We begin by thanking the generous and patient Dr. Allen Tullos and Wayne Morse of the Emory Center for Digital Scholarship. We are up and running because they, with the support from the Andrew W. Mellon Foundation, made it possible for us to work with Erin Hecht and Eleanor Dickson to build the site, to deploy students outside of class time to pursue the stories, and to engage graduate students in helping us with the class and with editing. Similarly, the Center for Faculty Development and Excellence has twice awarded us Fund for Innovative Teaching grants that allowed us to take research trips inside Georgia, to purchase documents and photographs, and to tap a professional editor when necessary. Our students’ research was aided immensely by the tutorials they received from Woodruff librarians Erica Bruchko and Jennifer Elder, who frequently made themselves available to students; Emory Law librarian Thomas Sneed; MARBL’s curator of modern political and historical collections, Randy Gue; and MARBL’s curator of African-American collections, Pellom McDaniels III, who is also a professor of African-American Studies.
Dr. Mark Allen Edgar, a pathologist at Emory University Hospital – Midtown, has twice met with our students and patiently interpreted complex medical terminology in records the students discovered in our cases; with his help, students have explored whether victims of violence were also subjected to medical neglect. When we started this project in Spring 2011, David Armstrong, then an Emory Journalism professor who specializes in teaching investigative reporting, provided invaluable time and skills. Prof. Armstrong, who now runs the Georgia News Lab that develops student-run investigative news projects in partnership with the journalism programs at Georgia State University, Morehouse College, the University of Georgia and Clark Atlanta University, provided the tools we needed to help us locate people who otherwise were just names in 50-year old FBI files. We are also grateful to Rev. Ezekiel Holley, head of the Terrell County branch of the NAACP, for his help.
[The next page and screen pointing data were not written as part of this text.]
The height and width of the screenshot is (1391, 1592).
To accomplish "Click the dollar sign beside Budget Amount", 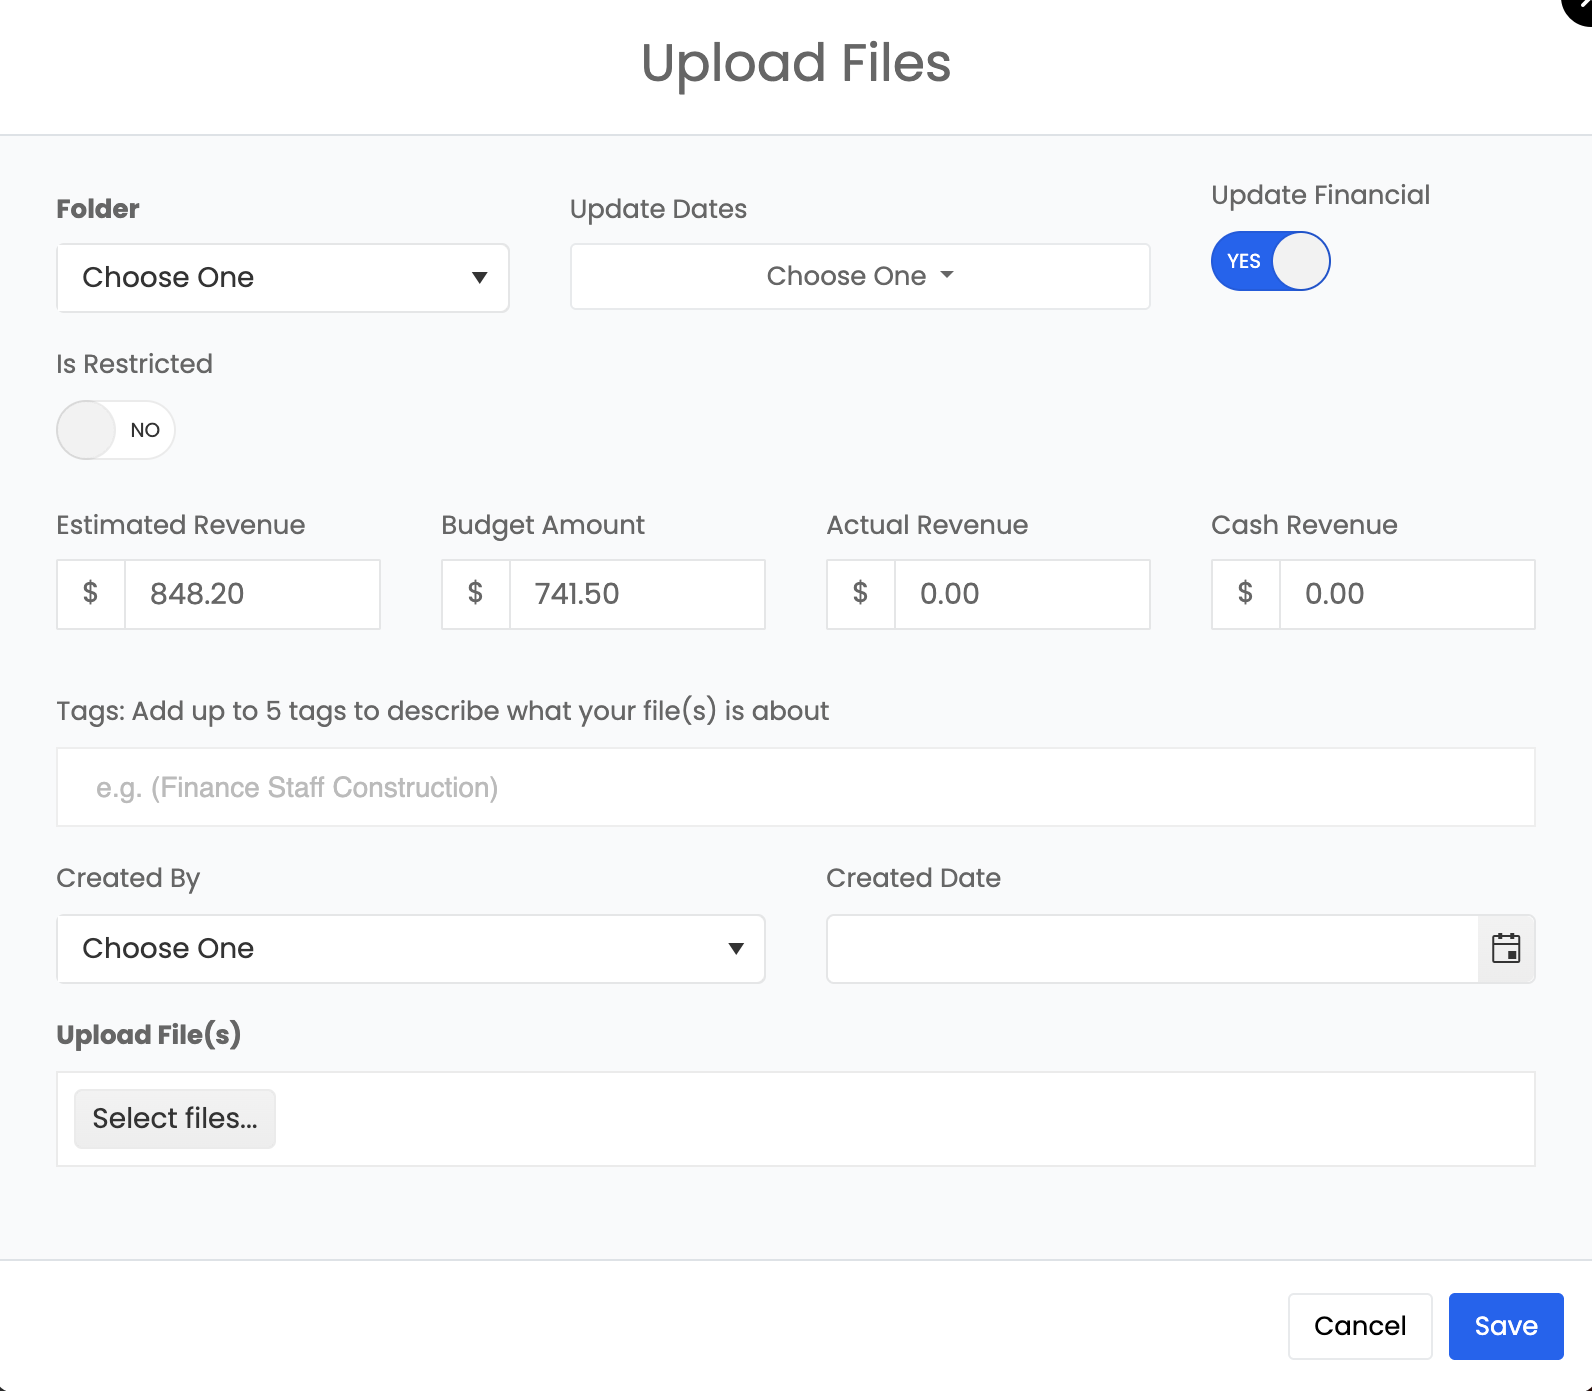I will coord(476,594).
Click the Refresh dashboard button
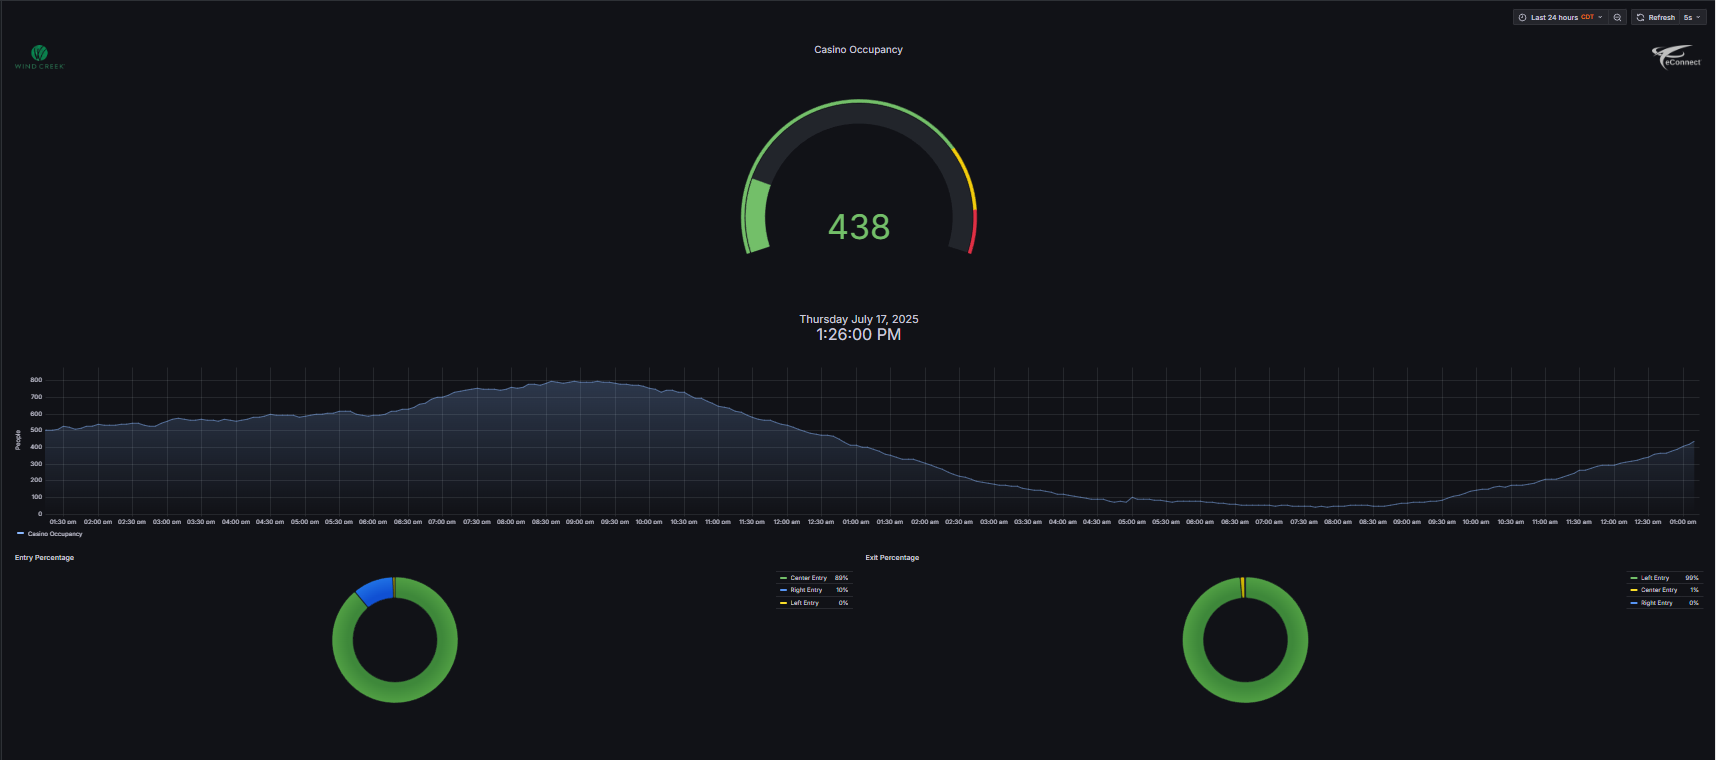 point(1655,17)
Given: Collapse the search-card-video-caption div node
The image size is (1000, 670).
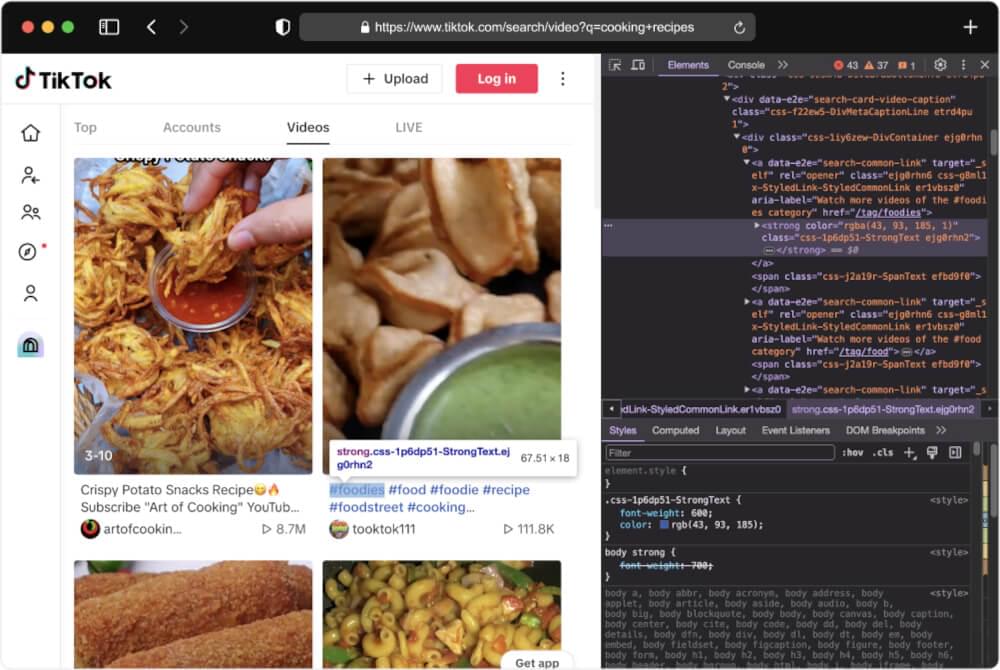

Early in the formation of this project, Georgia Bureau of Investigation (GBI) Director Vernon Keenan said he would make all GBI records available to us for all cases except the 1946 killings of the Dorsey and Malcom couples at Moore’s Ford, which remains an open case. Over the decades, as GBI evolved from a division of the state public safety department into its own department, many records apparently have been moved, displaced, perhaps removed by agents, and lost. We are grateful to Director Keenan and Lisa Harris, the GBI agent to whom he assigned our records requests, for those she was able to locate.
One of the most surprising and gratifying rewards of this project came when Emory alumna Becky McKnight of The Westminster Schools in Atlanta brought teachers Damien Reinhardt and Cathy Liria of Le Gymnase Jean Sturm in Strasbourg, France, and three successive sets of their high school students to visit Emory. The students come to the U.S. each year to learn more about American civil rights history. Upon seeing presentations about our project, the students decided they wanted to participate in our efforts – and have done so by holding fundraisers that produced incredible financial contributions to our efforts.
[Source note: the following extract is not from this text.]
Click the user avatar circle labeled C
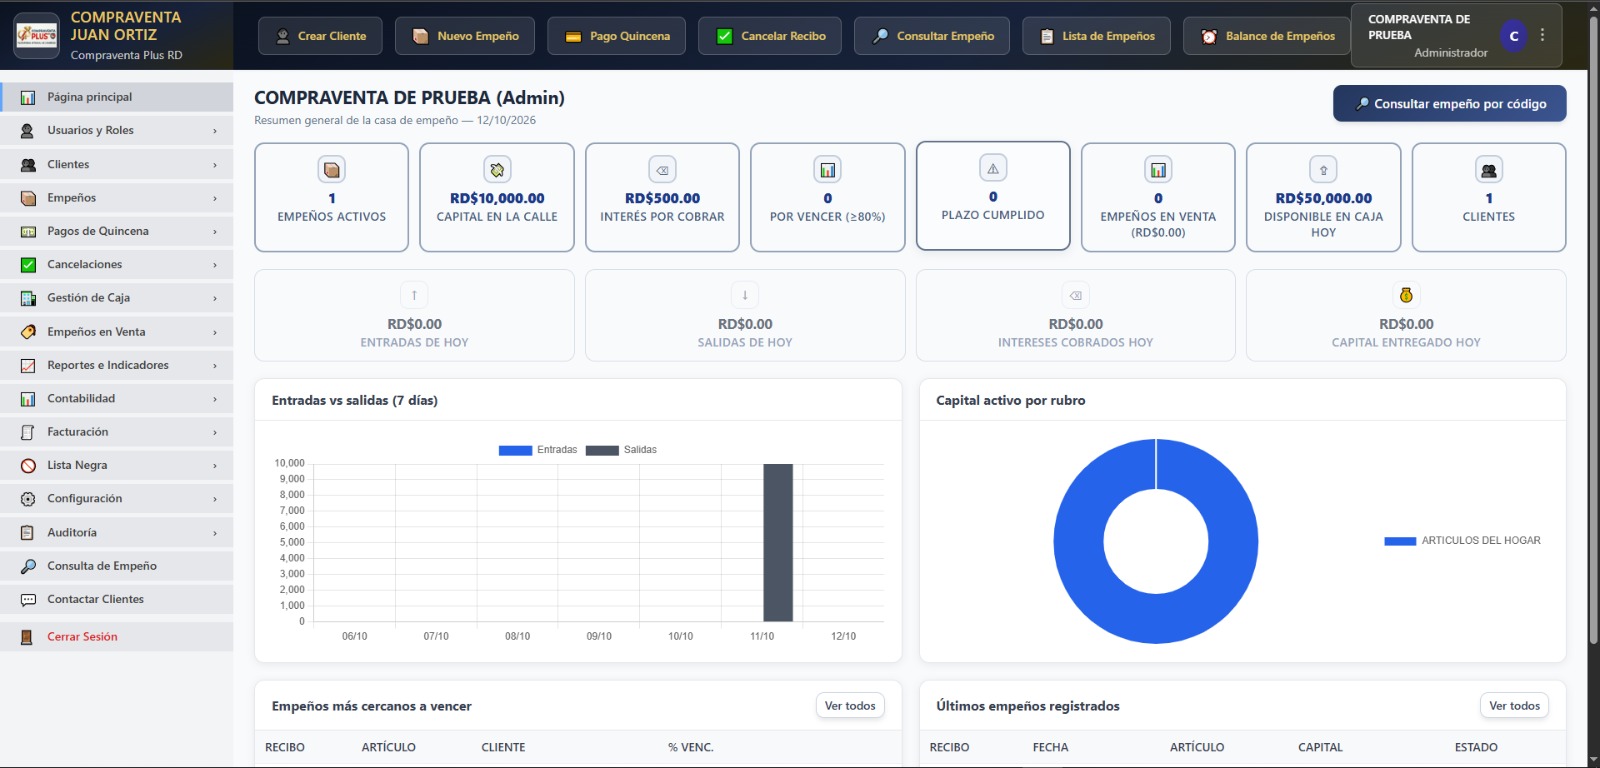1514,36
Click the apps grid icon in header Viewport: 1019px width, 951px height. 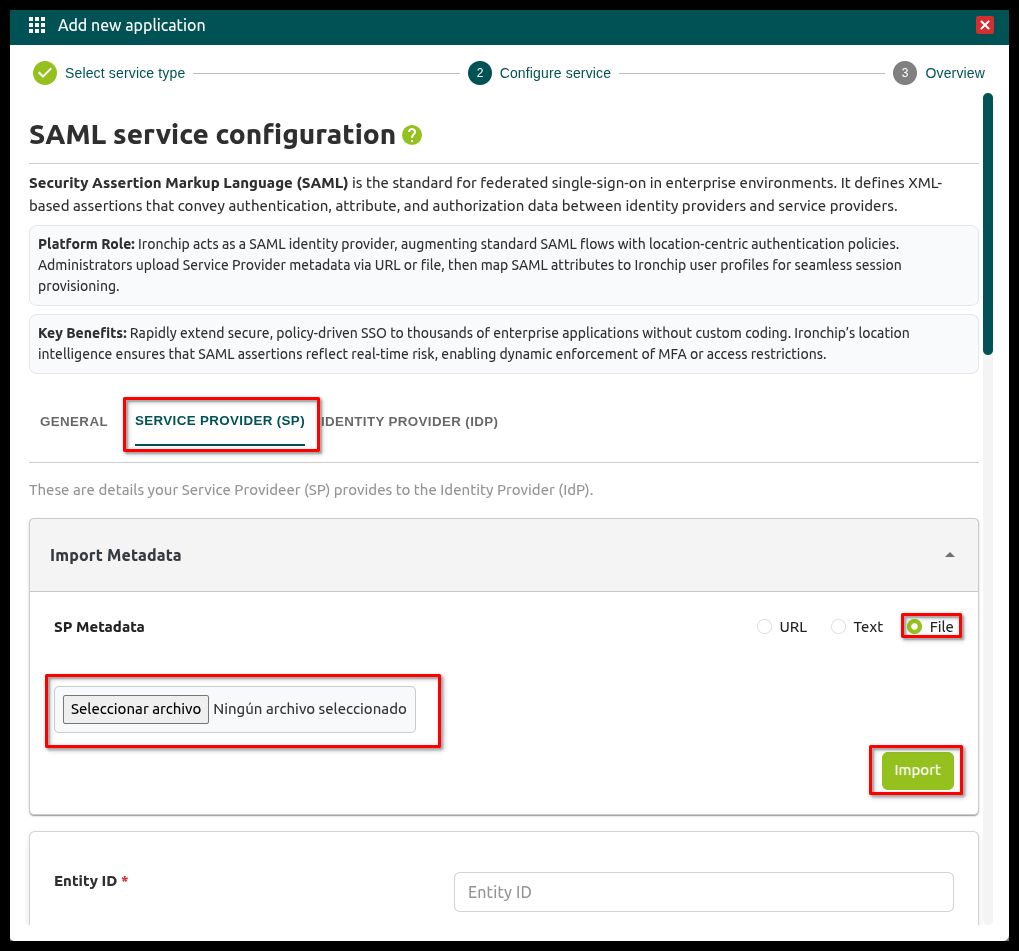tap(37, 26)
These explorations are most challenging for the families of victims. They are asked to confront the darkest passages of their family history and to read and accept raw truths and often-gruesome details they had not known decades ago. Local law enforcement and prosecutors ignored most of these murders, and even the most assiduous FBI agents did not make it a practice to routinely inform the victims’ families of their findings. By gathering up thousands of pages of documents, our students frequently know more about how the victims were killed than the victims’ relatives. In this and similar projects, we have found that some families want to join as partners in investigating the past, some want to know a little, and some want nothing to do with it. We are thankful to those members of James Brazier’s family — a sister and his two daughters — who spent time with us, shared memories and photographs of James and Hattie Brazer, and painfully recalled the horrific days leading up to his death. Our deepest gratitude goes to the Brazier family and any other families who assist our understanding.
James Brazier’s two daughters took us to see their father’s gravesite on an overcast, rainy summer day. His headstone is so time- and weather-worn we would not have known that was his burial place. That indecipherable headstone has become a motivating metaphor for our project as we charge the students at the beginning of each semester: We cannot bring James Brazier or any of these victims back to life, but we can uncover the truth and explain the circumstances of their brutal and unjustified deaths. In doing so, we can ensure that they are not mere ciphers lost to history, not just nameless, faceless, invisible people in a killing field. We can learn, interpret and give life — and historical context and meaning — to their important stories. The stories of who they were are the stories of who we are.